For round three, we may slow things down slightly and place the defensive fighter with his back against a wall to prevent him from running from his opponent.
The final round could allow a counter technique to be thrown.
There is No Rush
Understand that this represents the first two to six months of their training. Often, instructors have their students sparring within the first three months. Our students barely make contact for six months.
Green – Blue Belts
When the students graduate into the green and blue belt class, they begin to actually spar following the rules of light-contact kickboxing.
However, there is still no head contact, but body contact is permitted. The students wear headgear, hand-and-foot protective pads, shin pads, a mouthpiece, rib guards, and a groin cup for the guys.
Avoid Overwhelm
Through this structure, we’re by trying to avoid students feeling as though they have to figure out what to do on their own like most schools.
At the same time, they are actively, enjoyably and safely engaged in a sparring-like exercise.
The end result is, the defensive fighter gains confidence in avoiding contact. That is a great feeling.
You can see within this scenario that there is no winner or loser. Instead, the students are taught to judge the match by how well they stuck to the strategies of the drill.
While the majority of the class time devoted to sparring is spent on limited sparring drills, we will allow the students to go a round or two of free-sparring under strict black belt supervision.
The matches always begin with the students introducing themselves and shaking hands with their partner and a verbal review of the sparring attitude towards each other, which is, “I’ll make sure you don’t get hurt.”
Prepare Students to Get Hit
Also, explain to the students that while control is required and demanded, they are going to get accidentally whacked on occasion just as they are going to whack someone else.
Teach them exactly how to inform their partner if the contact is too hard.
You can even talk to them about the tone in which they make the request to lighten up. An angry demand may elicit a different response than a respectful but firm request.
Respect and courtesy are key attitudes. Make sure that the person being requested to lighten up is taught that “Yes ma’am or “Yes sir” is the only acceptable response.
Only the person getting hit can determine if it’s too hard and he or she cannot be questioned.

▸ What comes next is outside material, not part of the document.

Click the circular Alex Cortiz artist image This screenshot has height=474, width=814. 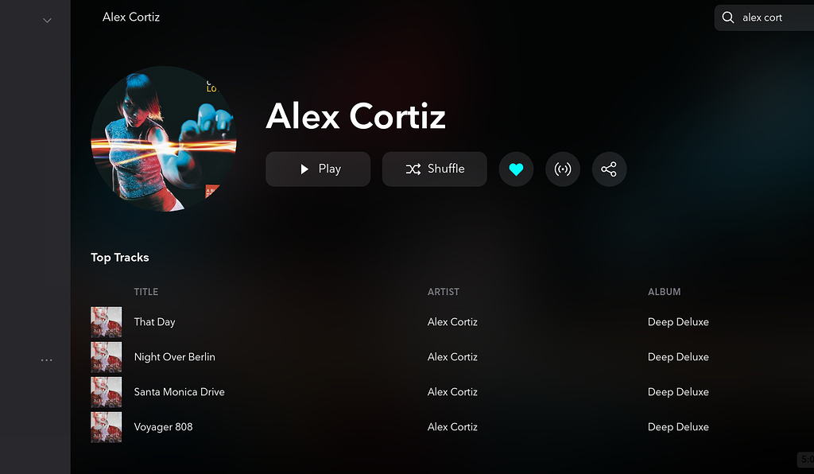click(x=164, y=138)
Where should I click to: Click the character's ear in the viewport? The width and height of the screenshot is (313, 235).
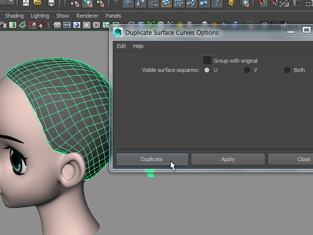pyautogui.click(x=68, y=170)
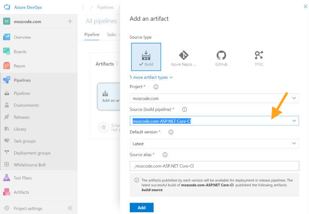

Graduating to Head Contact
After an additional eight months in that class, the students graduate into the blue and red belt level.
At this point, they are allowed to make light head contact in addition to moderate body contact to the rib-guard area. Students are taught to strike the headgear and not the face.
You may think that twelve to sixteen months is a long time to wait to spar with head contact. I think many of your students might disagree with you. I would also argue that your students have a lifetime to spar from that point on.
Students must be mentally conditioned and have their confidence and tenacity built to prepare them for actual sparring, which is part of the Phase One Training explained in Chapter 2 in the Pedagogy section of the Certification Manual.
At that point, mentally they are ready to face the challenges sparring will present.
But now, after a year of training, they’re ready to meet it head-on with excitement and anticipation instead of anxiety and trepidation.
Eight months later, they graduate into the brown and black belt class, where the intensity and contact level is somewhat more “realistic.”
But after close to two years of training and preparation, these students are ready for the challenge mentally and physically.
Take good care of your students and nurture them along to ensure they are going to be part of your school and part of our martial arts family for a very long time.
When they enroll, they are investing a lot of trust in your leadership and guidance.
Few areas of the martial arts can be as confusing or intimidating as sparring.
Keep a long-term black belt-oriented perspective on training your students and you will have a much better chance of having them stick around to successfully achieve that goal — and more.